» Description of the task
Find the line containing "Terminal (298, 27)" in the entries below. Reproduce that line and each one after it to the end, exactly, with no other lines.

==============================

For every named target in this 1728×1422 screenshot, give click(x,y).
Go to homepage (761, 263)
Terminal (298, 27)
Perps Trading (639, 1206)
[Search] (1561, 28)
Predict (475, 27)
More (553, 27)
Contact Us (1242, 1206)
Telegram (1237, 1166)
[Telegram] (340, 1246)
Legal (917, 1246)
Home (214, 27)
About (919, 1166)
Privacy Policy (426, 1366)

==============================

» Answer box
Terminal (298, 27)
Perps Trading (639, 1206)
[Search] (1561, 28)
Predict (475, 27)
More (553, 27)
Contact Us (1242, 1206)
Telegram (1237, 1166)
[Telegram] (340, 1246)
Legal (917, 1246)
Home (214, 27)
About (919, 1166)
Privacy Policy (426, 1366)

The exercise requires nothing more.